General Motors Corp. began calling workers back to some plants shuttered by a crippling strike at a key supplier but is not expected to get back to full production for at least a week. GM's production has been cut by more than 300,000 vehicles since the strike began February 26 at former GM subsidiary American Axle and Manufacturing Holdings Inc.
The first five weeks of the nearly three month-long strike cost the automaker $800 million, GM said.
More than 30 plants in the U.S., Canada and Mexico were affected by the strike and two other GM plants were shut down by local union strikes in what many analysts considered an attempt to pressure GM to step into the negotiations.
The United Auto Workers union reached a tentative agreement with American Axle late May 16 and will be holding a key ratification vote on May 22. The vote at American Axle is likely to be close because many strikers are angry over the terms of the agreement which required significant concessions. Workers had said last week they were prepared to stay out all summer in order to get what they described as a fair contract.

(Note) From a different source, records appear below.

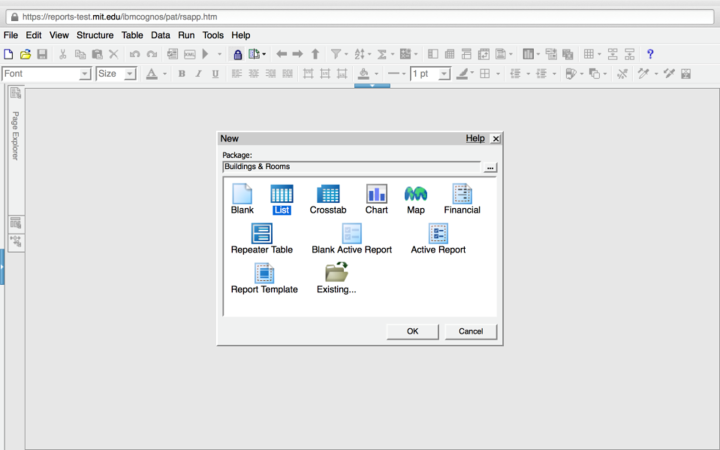Open an Existing report via folder icon
The width and height of the screenshot is (720, 450).
(x=336, y=273)
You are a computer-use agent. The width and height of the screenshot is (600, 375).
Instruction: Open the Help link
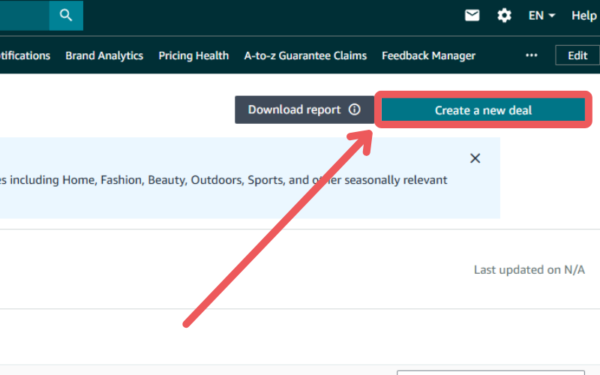coord(584,16)
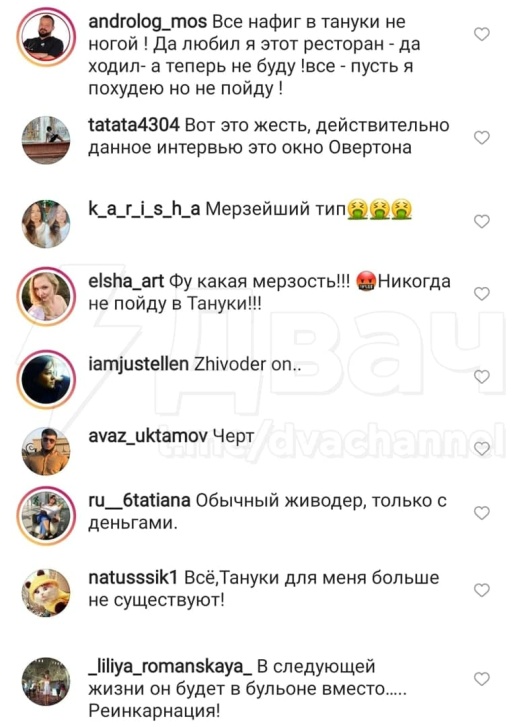520x727 pixels.
Task: Open avaz_uktamov username link
Action: [x=148, y=436]
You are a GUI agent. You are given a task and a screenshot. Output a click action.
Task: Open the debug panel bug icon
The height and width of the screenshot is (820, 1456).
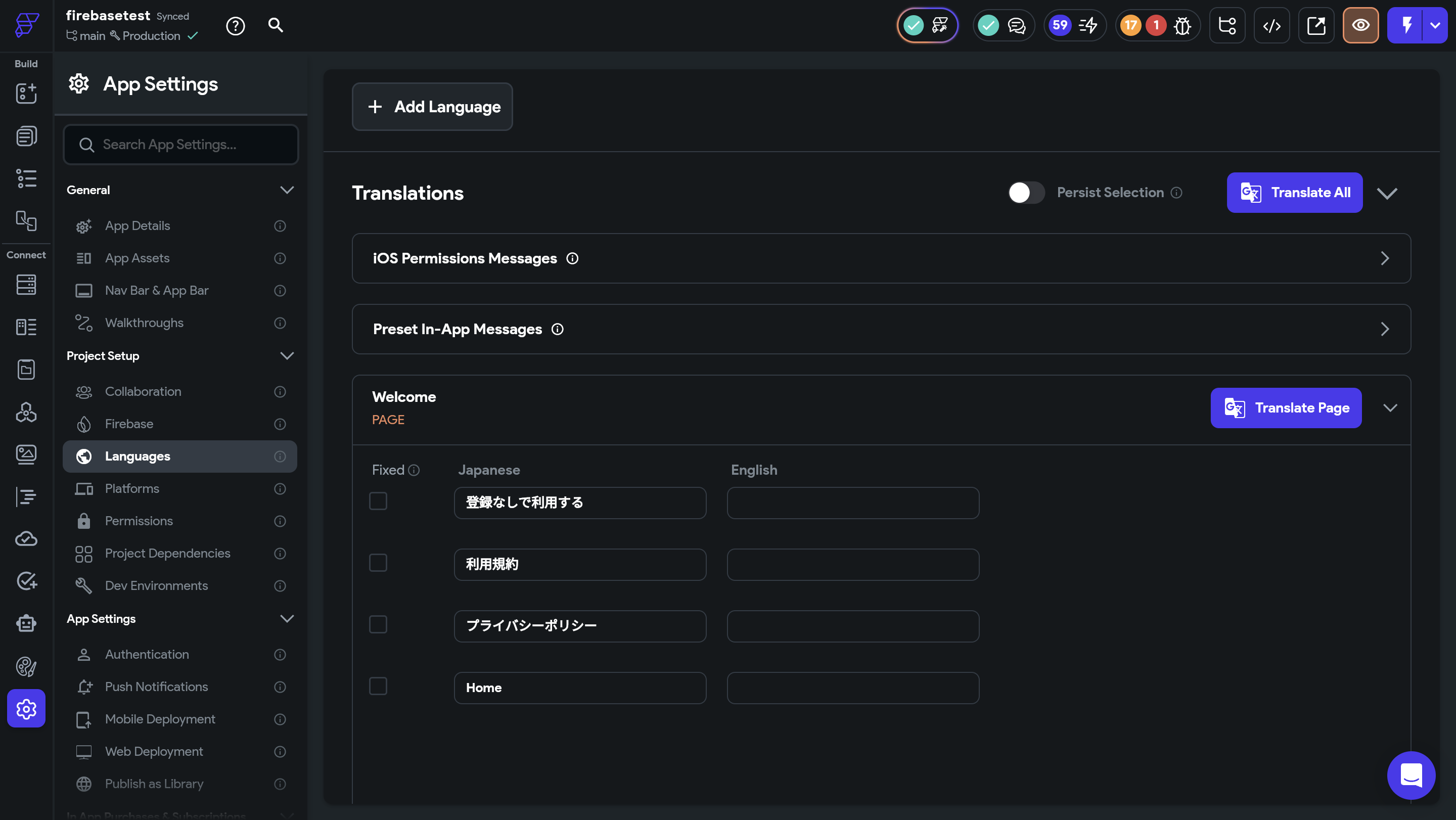1182,25
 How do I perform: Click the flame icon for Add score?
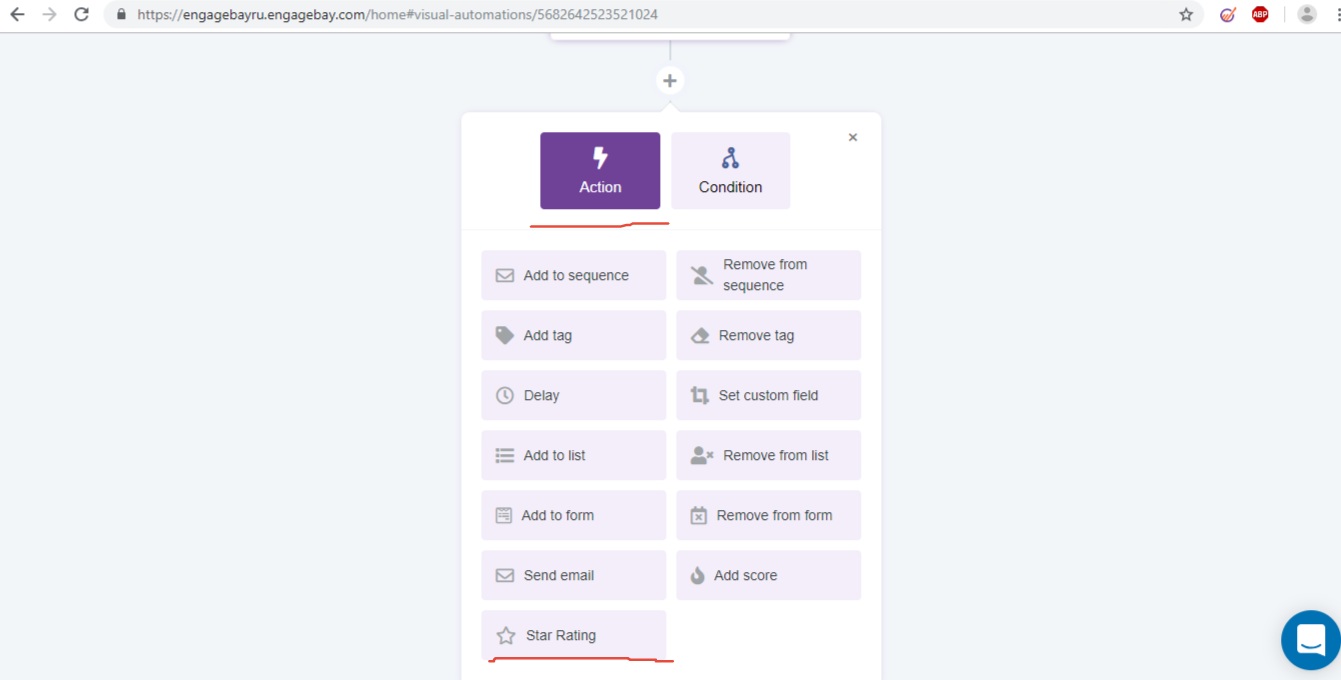(698, 575)
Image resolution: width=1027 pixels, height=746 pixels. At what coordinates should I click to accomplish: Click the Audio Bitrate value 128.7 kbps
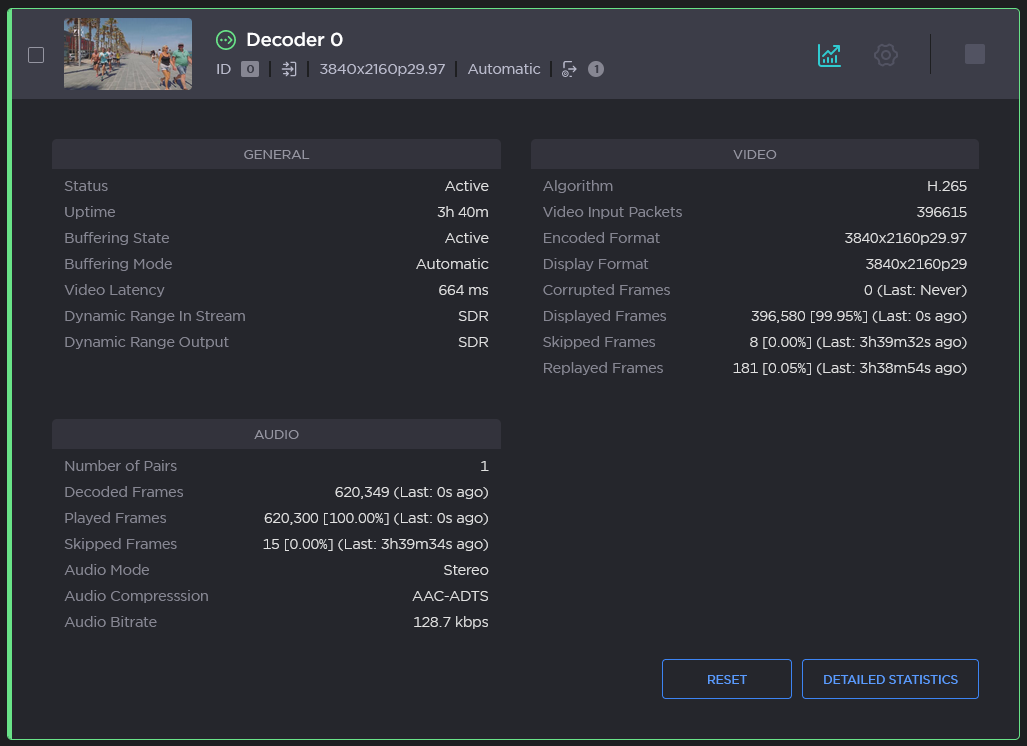click(x=451, y=622)
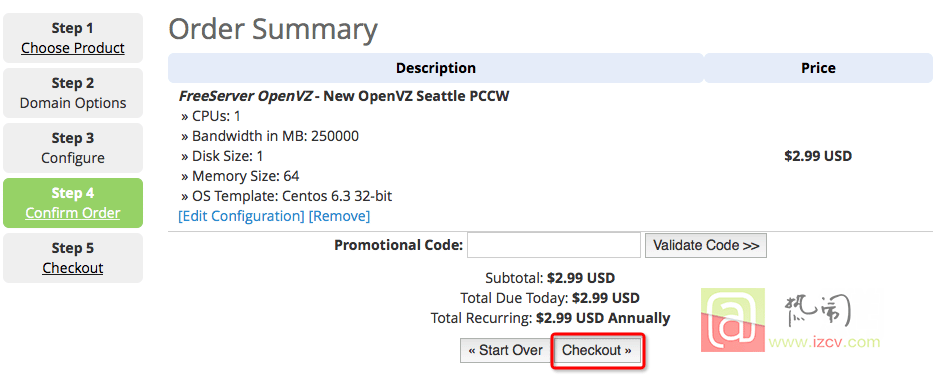Jump to Step 5 Checkout
This screenshot has width=938, height=377.
73,258
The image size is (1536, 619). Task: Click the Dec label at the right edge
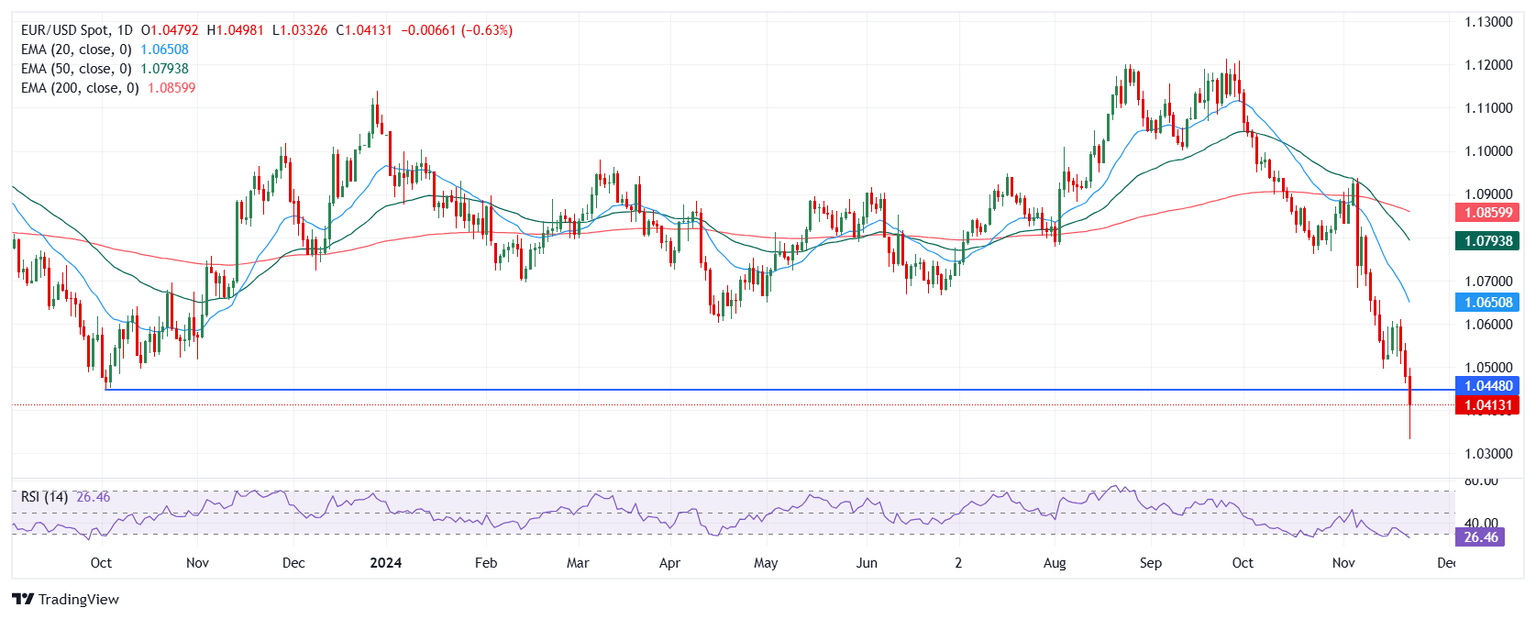1447,563
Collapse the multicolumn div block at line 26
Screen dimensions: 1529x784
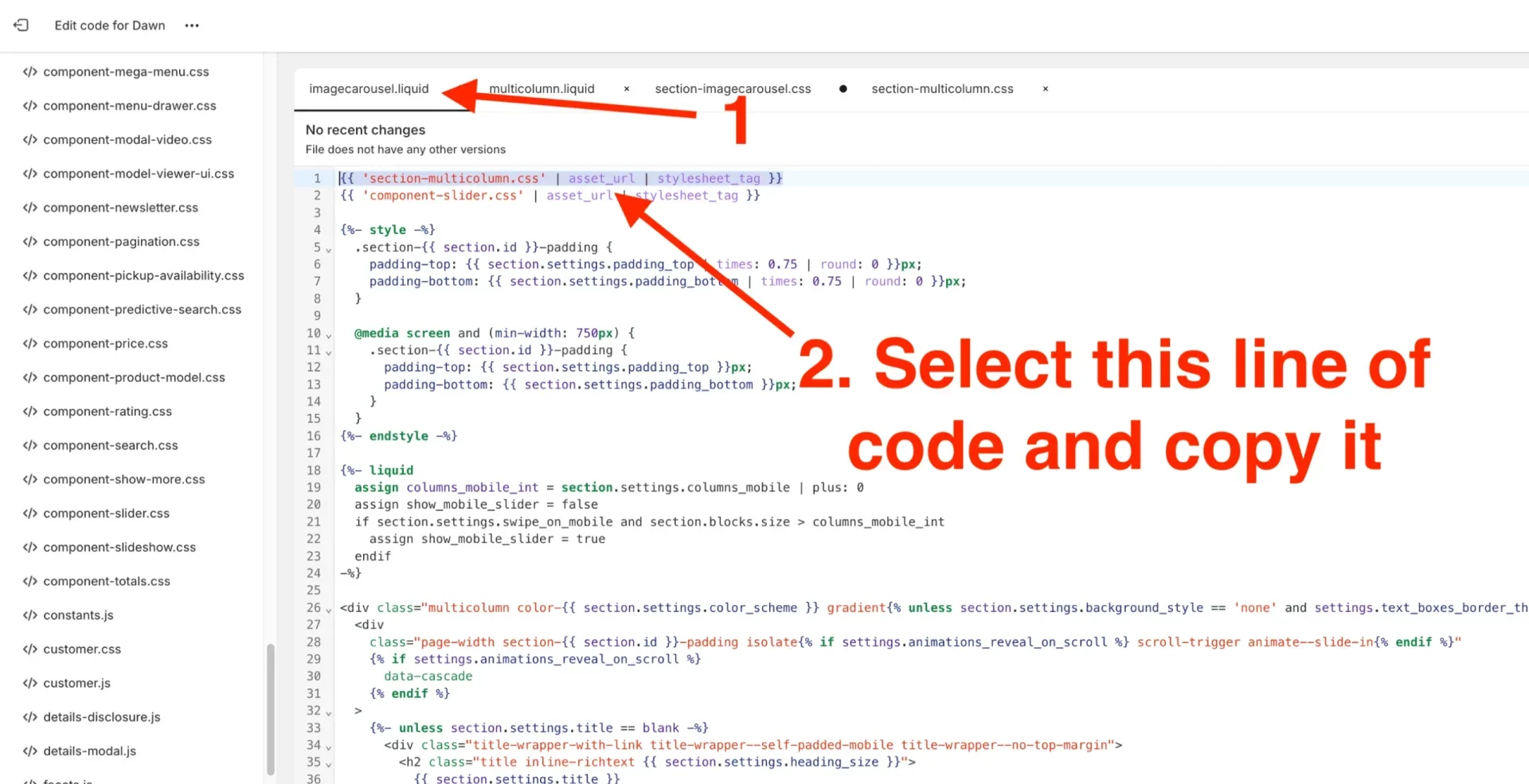click(x=328, y=608)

The tentative agreement accepted by UAW negotiators features different pay rates at each of the company's plants. Wages would sink to as low as $10 per hour for some jobs. It also reduces the hourly wages of a production worker in Detroit from $28 to $18.50 an hour. The company had originally proposed cutting wages to $14.50 per hour.
As part of the transition to lower wages, qualified workers would get a wage "buydown" of up to $105,000 over the next three years, according to a union summary. Those who accepted early retirement would get buyouts of up to $140,000.